■ Records supplied:
*****
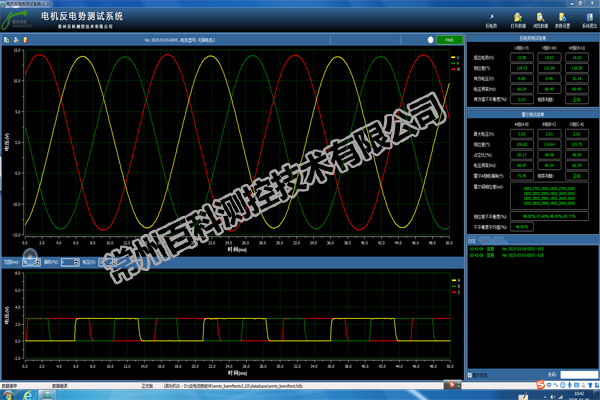Click the third yellow icon in chart toolbar
The image size is (600, 400).
25,40
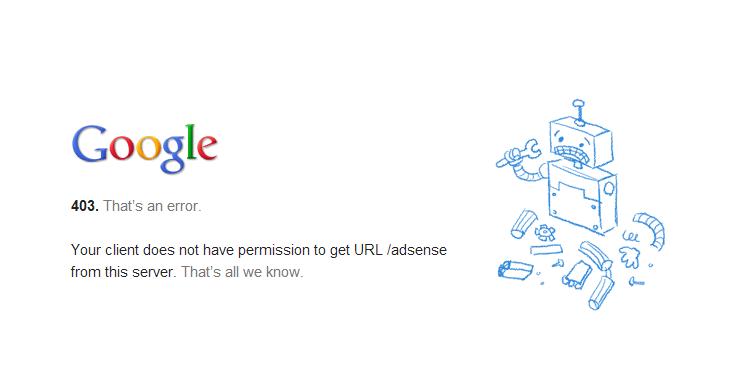Click the antenna on robot's head

(x=579, y=112)

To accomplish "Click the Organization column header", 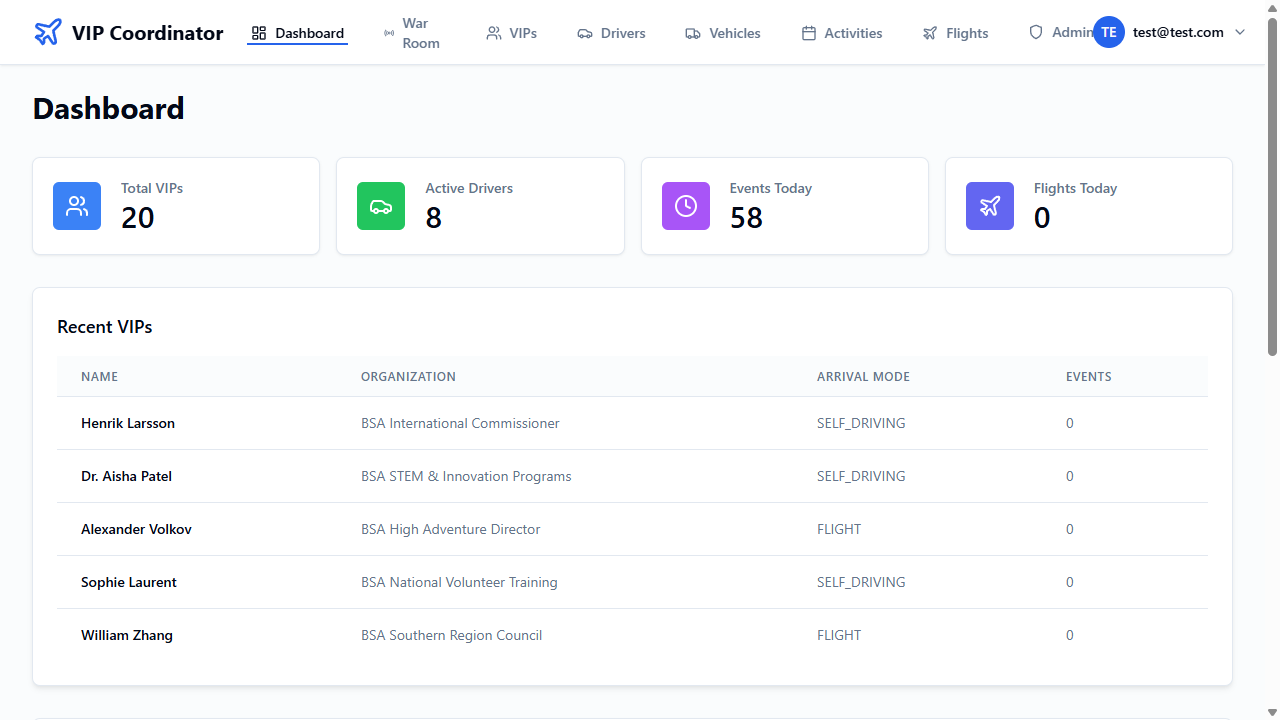I will pyautogui.click(x=408, y=377).
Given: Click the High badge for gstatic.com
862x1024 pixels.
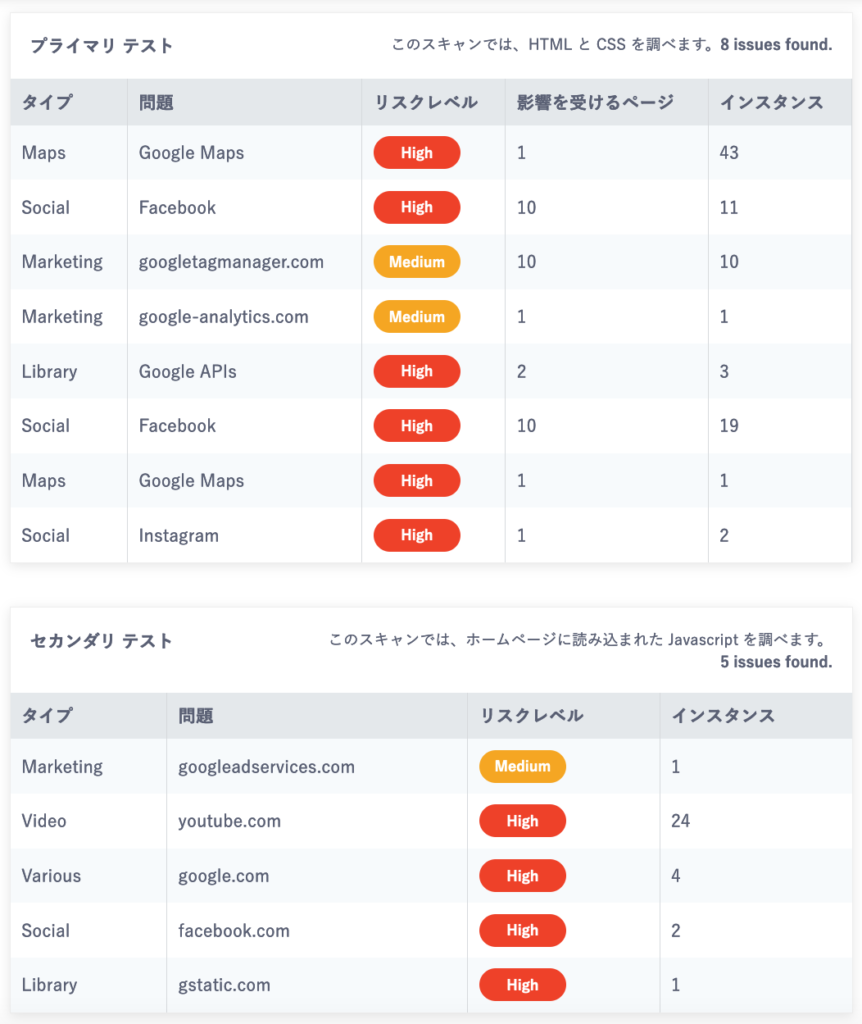Looking at the screenshot, I should 522,985.
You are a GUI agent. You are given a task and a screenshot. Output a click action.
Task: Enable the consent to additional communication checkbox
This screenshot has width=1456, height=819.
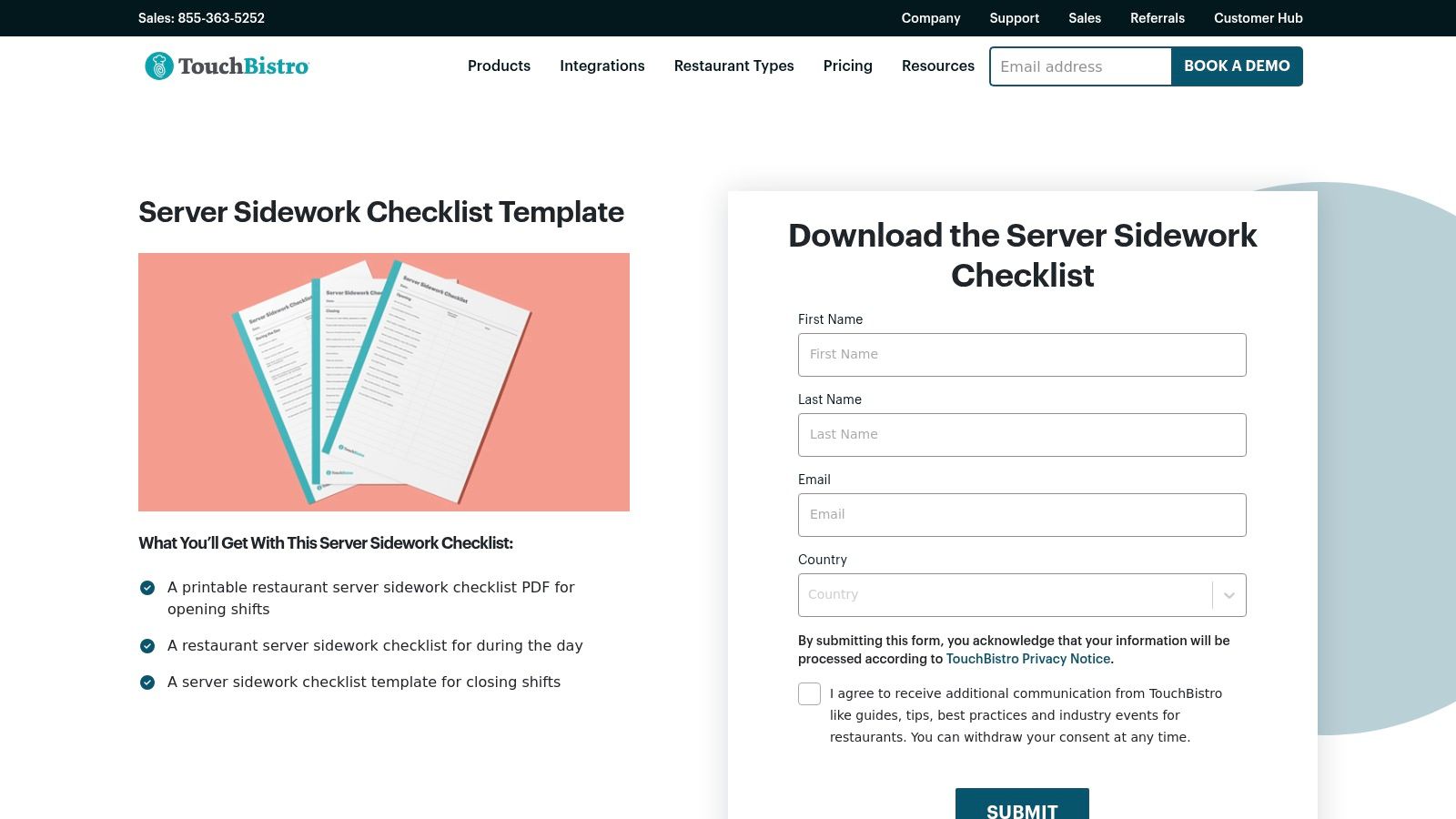809,693
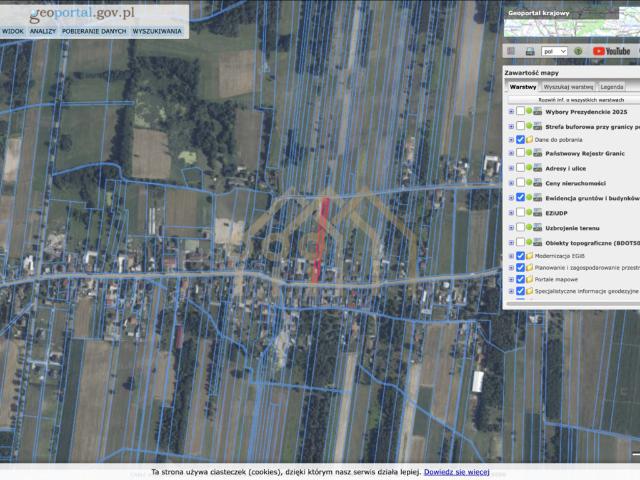Expand the Uzbrojenie terenu layer tree

pyautogui.click(x=511, y=227)
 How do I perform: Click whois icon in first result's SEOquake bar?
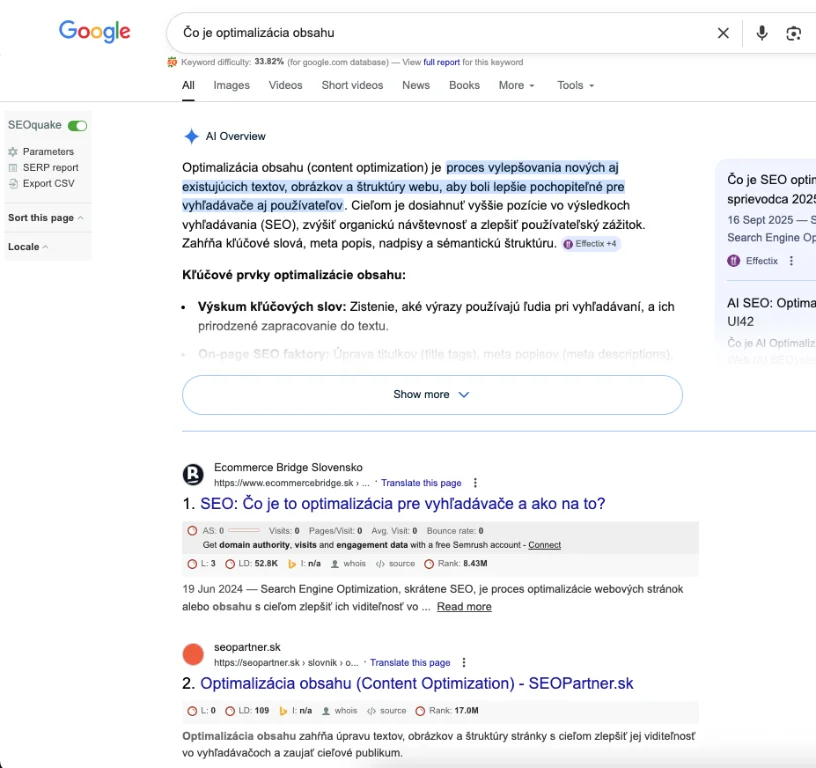(x=348, y=564)
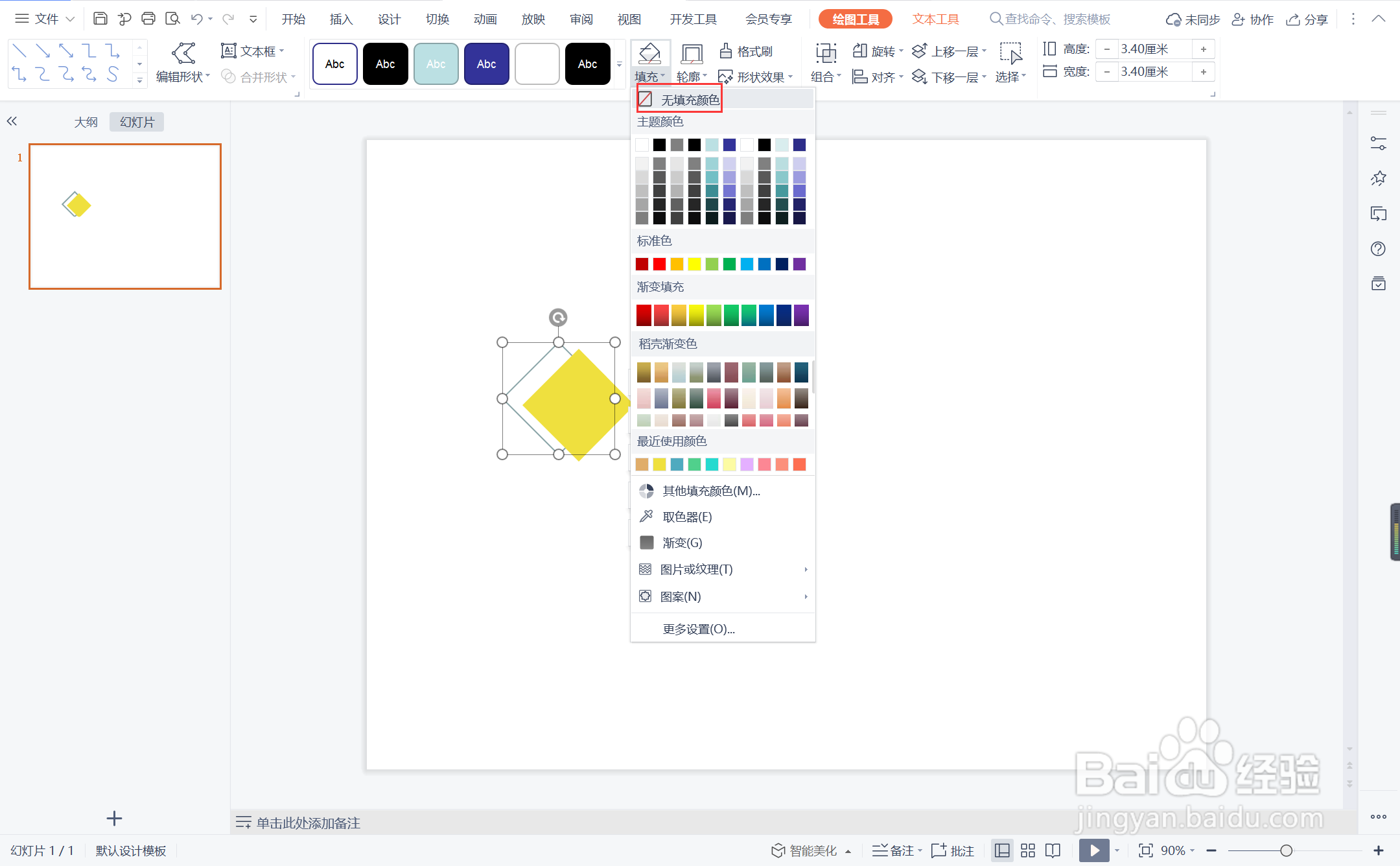Viewport: 1400px width, 866px height.
Task: Start slideshow with the play button
Action: pyautogui.click(x=1094, y=850)
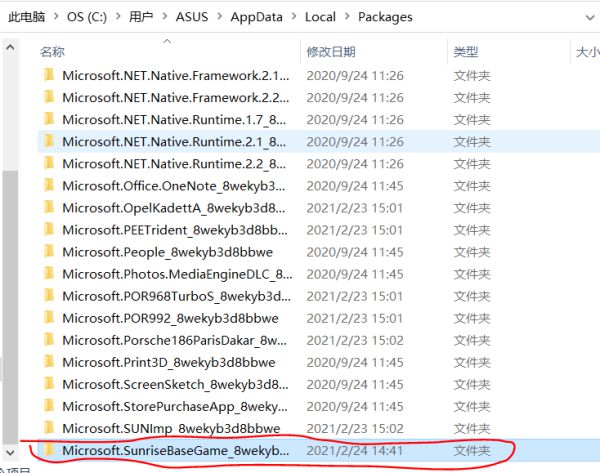This screenshot has width=600, height=473.
Task: Sort by the 修改日期 column header
Action: [x=330, y=51]
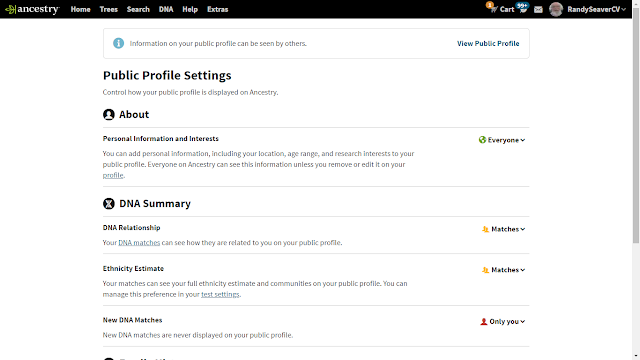Image resolution: width=640 pixels, height=360 pixels.
Task: Click the DNA Summary helix icon
Action: [x=109, y=203]
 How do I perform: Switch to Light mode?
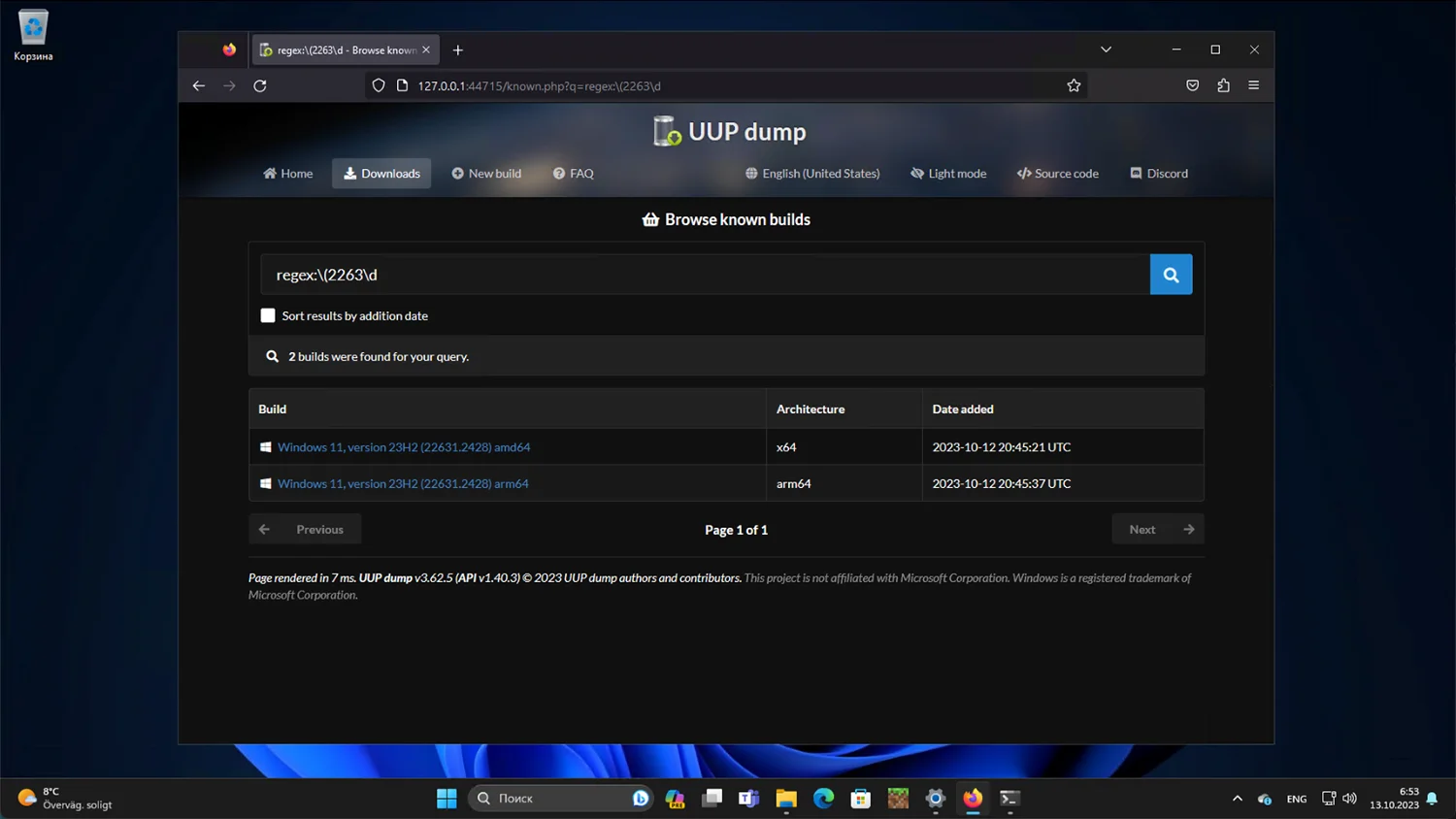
*****
■ Exercise directions:
Write out every line from the one containing "How do I perform: Click" to the one containing "This screenshot has width=600, height=473.", inclusive, omitting the pictures.

■ Correct result:
 How do I perform: Click whois icon in first result's SEOquake bar?
(x=348, y=564)
Viewport: 1400px width, 866px height.
Task: Start slideshow with the play button
Action: pyautogui.click(x=1094, y=850)
This screenshot has width=600, height=473.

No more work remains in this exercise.